Teva’s pipeline is also heavily invested in CNS. The company is currently investigating laquinimod in two Phase-II trials for use in Huntington’s disease and progressive forms of multiple sclerosis as well as in a Phase-III trial for relapsing-remitting MS. It is also researching pridopidine for use in Huntington’s disease in a Phase-II trial.

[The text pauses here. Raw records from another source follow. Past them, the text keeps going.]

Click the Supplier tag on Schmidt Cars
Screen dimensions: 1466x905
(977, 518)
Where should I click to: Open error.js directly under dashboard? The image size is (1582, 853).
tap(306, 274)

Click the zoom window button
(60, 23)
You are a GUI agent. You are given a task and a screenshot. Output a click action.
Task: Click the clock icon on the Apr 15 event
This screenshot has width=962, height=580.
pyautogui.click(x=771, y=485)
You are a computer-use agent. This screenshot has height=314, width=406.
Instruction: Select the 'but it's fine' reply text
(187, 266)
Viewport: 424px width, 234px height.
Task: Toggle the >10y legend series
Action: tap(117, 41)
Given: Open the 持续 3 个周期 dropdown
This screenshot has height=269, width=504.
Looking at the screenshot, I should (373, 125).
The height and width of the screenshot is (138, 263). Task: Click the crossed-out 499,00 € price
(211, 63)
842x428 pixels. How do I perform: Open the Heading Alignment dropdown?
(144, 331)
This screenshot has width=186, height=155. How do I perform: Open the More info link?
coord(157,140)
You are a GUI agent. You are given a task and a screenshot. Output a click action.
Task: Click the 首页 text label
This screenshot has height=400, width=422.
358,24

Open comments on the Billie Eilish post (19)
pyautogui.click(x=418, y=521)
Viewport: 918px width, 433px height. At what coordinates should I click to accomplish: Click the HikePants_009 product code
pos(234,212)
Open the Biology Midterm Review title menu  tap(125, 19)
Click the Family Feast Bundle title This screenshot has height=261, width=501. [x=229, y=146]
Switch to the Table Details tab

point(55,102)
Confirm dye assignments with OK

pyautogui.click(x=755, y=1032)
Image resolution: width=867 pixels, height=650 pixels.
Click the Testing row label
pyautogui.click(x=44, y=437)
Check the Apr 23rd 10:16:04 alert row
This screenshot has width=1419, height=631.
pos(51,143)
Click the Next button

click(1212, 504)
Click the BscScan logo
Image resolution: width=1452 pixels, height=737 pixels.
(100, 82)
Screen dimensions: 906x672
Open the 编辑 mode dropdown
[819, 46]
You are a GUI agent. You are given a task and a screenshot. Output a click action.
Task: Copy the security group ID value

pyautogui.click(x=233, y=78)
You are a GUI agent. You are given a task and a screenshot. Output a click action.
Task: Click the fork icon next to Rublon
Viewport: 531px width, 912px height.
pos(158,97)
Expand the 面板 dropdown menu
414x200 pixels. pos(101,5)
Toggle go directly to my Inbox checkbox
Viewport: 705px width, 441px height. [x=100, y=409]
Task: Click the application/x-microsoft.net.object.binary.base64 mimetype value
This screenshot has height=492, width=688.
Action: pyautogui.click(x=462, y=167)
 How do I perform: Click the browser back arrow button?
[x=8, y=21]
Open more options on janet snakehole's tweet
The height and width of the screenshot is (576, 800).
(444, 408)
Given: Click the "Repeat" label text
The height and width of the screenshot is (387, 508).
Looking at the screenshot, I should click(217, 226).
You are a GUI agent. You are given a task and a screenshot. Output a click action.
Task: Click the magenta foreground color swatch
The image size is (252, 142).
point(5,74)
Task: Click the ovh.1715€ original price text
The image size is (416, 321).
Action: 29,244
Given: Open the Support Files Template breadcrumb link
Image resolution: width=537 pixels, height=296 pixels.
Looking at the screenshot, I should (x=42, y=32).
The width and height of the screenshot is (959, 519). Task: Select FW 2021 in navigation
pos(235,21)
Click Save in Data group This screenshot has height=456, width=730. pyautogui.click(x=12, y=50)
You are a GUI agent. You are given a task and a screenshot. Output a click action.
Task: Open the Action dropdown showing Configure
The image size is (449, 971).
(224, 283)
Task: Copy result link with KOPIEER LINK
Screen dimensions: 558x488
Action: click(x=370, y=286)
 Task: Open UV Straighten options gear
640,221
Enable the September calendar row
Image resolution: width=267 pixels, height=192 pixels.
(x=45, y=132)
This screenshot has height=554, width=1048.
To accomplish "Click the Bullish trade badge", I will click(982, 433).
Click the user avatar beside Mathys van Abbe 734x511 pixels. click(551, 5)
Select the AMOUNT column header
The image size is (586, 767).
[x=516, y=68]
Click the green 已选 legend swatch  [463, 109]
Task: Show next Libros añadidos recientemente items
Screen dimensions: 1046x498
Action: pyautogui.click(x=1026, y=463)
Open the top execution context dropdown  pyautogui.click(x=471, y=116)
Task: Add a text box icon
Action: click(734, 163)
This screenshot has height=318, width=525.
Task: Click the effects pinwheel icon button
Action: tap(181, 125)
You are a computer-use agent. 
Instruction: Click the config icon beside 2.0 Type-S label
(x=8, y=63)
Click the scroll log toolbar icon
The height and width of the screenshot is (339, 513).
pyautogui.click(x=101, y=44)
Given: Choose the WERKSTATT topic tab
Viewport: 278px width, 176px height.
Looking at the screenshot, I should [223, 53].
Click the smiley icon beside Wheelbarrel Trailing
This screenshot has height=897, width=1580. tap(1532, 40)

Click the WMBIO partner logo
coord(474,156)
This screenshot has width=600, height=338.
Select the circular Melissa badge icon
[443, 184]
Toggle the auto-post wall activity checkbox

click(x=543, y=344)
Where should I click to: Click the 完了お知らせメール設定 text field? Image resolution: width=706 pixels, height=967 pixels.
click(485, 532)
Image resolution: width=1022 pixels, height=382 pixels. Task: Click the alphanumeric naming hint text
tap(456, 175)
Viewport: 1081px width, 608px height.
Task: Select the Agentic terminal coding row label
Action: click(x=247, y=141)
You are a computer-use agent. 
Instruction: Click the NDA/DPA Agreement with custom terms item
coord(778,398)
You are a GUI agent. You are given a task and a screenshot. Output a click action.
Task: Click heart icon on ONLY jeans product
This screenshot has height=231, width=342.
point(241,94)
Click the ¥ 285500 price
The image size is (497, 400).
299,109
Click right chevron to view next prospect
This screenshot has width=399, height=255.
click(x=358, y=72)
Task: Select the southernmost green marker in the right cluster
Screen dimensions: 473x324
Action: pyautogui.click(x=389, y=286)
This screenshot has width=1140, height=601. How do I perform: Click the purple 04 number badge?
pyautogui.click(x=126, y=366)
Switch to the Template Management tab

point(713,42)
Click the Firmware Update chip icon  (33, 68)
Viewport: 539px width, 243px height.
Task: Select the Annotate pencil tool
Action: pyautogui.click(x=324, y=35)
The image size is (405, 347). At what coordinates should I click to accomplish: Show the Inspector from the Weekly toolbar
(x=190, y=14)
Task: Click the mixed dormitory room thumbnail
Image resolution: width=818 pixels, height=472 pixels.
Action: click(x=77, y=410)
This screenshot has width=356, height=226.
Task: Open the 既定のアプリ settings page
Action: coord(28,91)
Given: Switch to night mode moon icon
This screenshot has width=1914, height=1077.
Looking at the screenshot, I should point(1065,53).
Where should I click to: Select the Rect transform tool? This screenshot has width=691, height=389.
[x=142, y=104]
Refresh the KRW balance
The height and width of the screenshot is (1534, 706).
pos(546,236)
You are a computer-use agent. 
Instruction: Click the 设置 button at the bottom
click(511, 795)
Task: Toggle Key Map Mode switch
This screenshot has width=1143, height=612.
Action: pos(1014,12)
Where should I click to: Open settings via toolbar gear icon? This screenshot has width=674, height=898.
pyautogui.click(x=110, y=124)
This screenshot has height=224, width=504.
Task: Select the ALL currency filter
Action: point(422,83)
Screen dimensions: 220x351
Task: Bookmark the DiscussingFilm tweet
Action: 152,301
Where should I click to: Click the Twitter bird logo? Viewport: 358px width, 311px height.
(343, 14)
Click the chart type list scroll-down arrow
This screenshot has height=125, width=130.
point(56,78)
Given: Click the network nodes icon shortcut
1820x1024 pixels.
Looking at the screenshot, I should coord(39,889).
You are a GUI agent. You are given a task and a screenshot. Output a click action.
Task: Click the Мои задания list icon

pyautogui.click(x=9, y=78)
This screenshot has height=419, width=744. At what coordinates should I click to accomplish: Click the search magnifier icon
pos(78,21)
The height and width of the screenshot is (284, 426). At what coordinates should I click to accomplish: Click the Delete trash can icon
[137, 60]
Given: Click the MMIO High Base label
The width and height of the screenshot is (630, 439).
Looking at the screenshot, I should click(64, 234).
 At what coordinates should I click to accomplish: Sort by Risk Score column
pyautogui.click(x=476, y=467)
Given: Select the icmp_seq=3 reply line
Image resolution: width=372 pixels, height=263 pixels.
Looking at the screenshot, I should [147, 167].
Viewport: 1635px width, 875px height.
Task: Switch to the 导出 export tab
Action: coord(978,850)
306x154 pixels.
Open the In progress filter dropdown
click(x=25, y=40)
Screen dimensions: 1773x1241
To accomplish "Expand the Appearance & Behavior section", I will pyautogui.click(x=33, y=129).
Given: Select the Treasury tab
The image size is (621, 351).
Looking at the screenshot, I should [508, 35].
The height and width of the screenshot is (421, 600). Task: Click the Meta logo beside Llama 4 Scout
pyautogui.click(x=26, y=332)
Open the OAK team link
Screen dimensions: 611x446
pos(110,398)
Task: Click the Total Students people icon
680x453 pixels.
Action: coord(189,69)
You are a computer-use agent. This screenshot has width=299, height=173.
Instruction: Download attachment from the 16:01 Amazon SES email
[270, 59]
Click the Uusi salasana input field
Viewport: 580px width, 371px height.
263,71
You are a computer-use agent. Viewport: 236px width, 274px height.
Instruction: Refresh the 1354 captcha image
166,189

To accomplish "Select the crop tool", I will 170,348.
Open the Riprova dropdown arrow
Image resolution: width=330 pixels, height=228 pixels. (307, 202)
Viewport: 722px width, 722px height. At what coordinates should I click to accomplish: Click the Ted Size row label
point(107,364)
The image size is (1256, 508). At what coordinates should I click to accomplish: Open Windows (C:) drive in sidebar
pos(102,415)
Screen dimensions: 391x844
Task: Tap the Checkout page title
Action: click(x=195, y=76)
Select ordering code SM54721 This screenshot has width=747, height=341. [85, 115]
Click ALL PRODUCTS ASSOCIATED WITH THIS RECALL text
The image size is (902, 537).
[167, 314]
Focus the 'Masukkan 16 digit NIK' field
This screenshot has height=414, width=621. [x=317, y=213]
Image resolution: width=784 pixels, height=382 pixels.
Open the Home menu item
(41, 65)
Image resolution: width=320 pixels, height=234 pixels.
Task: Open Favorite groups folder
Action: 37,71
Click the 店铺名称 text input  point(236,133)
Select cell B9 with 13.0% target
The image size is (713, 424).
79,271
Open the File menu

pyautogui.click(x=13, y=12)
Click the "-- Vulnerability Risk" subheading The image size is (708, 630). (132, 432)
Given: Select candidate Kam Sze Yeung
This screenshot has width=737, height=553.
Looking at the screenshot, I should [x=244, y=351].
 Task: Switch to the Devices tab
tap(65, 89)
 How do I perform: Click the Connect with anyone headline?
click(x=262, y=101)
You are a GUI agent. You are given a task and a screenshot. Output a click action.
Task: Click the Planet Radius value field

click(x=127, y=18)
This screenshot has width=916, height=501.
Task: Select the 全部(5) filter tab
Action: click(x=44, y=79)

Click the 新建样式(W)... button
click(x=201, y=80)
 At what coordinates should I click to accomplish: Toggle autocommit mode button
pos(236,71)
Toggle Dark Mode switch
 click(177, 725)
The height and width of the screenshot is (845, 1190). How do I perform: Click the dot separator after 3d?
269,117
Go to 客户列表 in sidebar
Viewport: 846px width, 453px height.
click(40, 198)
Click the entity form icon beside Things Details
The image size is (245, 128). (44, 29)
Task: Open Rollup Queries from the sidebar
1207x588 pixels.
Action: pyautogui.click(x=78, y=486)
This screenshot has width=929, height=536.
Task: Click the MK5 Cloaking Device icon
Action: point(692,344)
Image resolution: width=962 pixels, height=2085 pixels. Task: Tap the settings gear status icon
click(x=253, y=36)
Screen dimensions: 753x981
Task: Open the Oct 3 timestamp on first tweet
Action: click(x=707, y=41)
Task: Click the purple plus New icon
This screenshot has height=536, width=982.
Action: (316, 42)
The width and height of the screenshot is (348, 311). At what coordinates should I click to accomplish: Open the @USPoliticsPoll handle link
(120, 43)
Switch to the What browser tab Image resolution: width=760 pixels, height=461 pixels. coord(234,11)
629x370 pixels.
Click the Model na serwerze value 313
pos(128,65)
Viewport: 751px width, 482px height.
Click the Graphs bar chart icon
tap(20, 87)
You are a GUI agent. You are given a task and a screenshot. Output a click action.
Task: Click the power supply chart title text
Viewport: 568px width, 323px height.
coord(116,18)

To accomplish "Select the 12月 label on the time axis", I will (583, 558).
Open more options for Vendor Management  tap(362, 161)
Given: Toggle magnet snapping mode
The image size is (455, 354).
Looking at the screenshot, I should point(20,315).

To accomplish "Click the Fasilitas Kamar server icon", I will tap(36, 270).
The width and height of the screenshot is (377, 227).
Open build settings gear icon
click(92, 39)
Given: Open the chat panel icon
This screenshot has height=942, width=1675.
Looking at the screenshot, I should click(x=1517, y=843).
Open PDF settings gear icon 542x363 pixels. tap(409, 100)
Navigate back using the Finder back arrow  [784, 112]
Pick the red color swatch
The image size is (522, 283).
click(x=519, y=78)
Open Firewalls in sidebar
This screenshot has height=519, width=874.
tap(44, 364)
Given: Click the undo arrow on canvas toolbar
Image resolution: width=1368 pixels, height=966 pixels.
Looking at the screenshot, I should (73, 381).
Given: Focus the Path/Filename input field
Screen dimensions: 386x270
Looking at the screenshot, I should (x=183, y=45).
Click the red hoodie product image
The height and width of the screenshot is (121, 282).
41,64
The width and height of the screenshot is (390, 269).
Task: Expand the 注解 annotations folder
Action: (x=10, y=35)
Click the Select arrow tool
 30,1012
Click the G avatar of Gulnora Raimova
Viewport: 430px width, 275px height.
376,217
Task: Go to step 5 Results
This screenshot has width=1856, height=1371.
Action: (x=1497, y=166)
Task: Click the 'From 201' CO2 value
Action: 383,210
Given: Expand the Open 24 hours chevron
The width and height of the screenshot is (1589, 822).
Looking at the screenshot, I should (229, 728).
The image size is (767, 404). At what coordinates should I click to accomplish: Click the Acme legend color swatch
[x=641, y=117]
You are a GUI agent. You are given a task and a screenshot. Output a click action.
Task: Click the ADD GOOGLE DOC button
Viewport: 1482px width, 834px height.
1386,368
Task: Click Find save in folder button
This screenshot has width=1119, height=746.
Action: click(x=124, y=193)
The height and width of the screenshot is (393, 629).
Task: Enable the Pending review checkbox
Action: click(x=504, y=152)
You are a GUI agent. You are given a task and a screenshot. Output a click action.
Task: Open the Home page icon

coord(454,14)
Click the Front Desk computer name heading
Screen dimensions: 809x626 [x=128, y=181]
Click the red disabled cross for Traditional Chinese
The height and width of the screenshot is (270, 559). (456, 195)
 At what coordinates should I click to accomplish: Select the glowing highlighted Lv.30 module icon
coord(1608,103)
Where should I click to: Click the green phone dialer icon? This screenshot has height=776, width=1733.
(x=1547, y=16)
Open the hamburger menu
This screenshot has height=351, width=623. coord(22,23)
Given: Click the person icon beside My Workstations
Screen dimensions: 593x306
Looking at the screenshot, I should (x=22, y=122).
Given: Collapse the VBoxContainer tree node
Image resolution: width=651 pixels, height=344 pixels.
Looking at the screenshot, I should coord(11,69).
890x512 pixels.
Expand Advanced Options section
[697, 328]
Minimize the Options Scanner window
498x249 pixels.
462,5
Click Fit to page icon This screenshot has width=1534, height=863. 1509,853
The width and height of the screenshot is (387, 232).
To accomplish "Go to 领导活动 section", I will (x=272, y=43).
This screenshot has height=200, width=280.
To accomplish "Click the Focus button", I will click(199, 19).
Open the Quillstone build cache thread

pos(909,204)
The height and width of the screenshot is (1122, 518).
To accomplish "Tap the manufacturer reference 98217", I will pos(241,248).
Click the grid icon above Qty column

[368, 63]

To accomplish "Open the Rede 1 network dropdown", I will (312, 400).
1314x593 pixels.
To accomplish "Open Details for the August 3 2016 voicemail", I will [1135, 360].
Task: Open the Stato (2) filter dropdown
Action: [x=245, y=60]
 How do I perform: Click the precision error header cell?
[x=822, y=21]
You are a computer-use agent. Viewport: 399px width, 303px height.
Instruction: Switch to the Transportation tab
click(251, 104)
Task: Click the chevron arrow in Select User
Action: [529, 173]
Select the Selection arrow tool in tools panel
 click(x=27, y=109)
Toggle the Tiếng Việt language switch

SD-809 could help fill the shoes of Copaxone, which will begin to face generic competition in the coming months. The Supreme Court voted in January to protect Copaxone from rival drugmakers until September. The 7-2 ruling gives Teva more time to switch patients to its newer three-times-per-week formulation, Copaxone 40mg — as opposed to Copaxone 20mg, which requires a daily injection.
Jefferies analyst David Steinberg wrote in an investor note last week that new Copaxone has averaged a conversion rate of 65.4% over the past four weeks. Auspex reported in its fourth quarter earnings report that it expects to file SD-809 by mid-2015.